Hello everyone can anyone tell as of they had any experience with shipping there dog to New Zealand and who is the best and what prices are there to count in we are just in the process to make he big bill so we would like to know of anyone out there can gave as any help or advice please that would be great thanks .
:juggle:


----------



## wraggles (Jun 14, 2012)

*Taking the dogs*

Hi

Can't offer an awful lot of advice but I am from Fife in Scotland and just in the process of getting ready to move to NZ (YAY). We are taking our cat. I looked here for recommendations and saw that Golden Arrow Shipping and Petair Uk seemed to be popular. I ended up going with one recommended on another site that are in Fife and have many years experience. They are called Pet Travel Services and have been so helpful. Everything more or less done for us is costing around £1800. I liked the fact that our cat didn't have far to travel to their cattery before the flights so reducing the stress hopefully (at least a little). I also like the fact they are so close by so I can see them if necessary. They have talked me through every step over and over when I have been on to them confused and anxious about it all. 

Hope this helps a bit. Good luck with it all.

Ooops just realised it looks like you aren't in Scotland anymore. In which case all of this is rubbish!!!


----------



## bikaz (Jan 5, 2013)

*info*

hello thanks for the info but we aren't away we need the total toegether to know whatall toegether cost we have towo dogs so I will not be cheap and we are in Scotland too in Dumfries and you have the sign that you are already moved too so every advice is fine and where you are moving to ???? best wishes kaz :fingerscrossed:


----------



## wraggles (Jun 14, 2012)

Ah thats good, get a bit confused with all the headers sometimes. 

We have no idea yet where we are going to. My hubby is heading out first in October to find a job and then see if he can find somewhere that we can rent with a cat! My daughter and I will head out in early January once the 6 months have passed from the date of our cat having had her rabies injections. 

Madly trying to get the house decluttered for the move and for putting the house on the market. Decorating getting done hopefully beginning of September with a view to pictures being taken mid Sept for the house to go on the market at the beginning of October. 
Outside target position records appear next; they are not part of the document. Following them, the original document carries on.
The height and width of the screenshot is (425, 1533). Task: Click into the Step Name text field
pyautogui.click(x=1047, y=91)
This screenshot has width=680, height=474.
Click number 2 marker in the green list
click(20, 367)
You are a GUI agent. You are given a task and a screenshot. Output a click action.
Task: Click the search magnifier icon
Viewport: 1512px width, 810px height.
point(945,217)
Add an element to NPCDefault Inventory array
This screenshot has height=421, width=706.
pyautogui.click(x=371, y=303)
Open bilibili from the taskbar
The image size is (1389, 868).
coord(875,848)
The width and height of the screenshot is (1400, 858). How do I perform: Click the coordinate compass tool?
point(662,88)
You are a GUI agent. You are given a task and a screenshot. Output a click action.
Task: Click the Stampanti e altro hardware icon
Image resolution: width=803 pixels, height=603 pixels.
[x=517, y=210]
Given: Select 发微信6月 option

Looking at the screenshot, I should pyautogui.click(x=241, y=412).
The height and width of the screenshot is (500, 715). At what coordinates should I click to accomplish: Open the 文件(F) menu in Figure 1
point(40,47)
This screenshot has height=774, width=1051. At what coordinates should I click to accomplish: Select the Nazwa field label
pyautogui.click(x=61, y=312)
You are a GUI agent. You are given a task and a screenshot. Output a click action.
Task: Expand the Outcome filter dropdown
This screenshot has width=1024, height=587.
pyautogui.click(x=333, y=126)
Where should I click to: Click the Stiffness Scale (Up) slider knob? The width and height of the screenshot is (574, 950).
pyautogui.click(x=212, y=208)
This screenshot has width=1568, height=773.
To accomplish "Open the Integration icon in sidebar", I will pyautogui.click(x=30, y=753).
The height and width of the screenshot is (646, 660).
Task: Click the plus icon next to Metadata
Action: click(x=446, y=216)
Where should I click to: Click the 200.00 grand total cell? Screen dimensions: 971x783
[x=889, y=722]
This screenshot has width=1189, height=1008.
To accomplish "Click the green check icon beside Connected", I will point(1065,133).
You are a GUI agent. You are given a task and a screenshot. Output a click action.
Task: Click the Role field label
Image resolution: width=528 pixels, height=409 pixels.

What about you - any idea whereabouts you are going and how are the preparations going?


----------



## bikaz (Jan 5, 2013)

*info*

yes I know by as here the same we have to waite with the jags as well we living rented but we have still a house to sell and it doesn't go nowhere it for sell sinds two years so don't know how long it will take that money would be great for the fund now we have to meet in PM what you think about that kaz


----------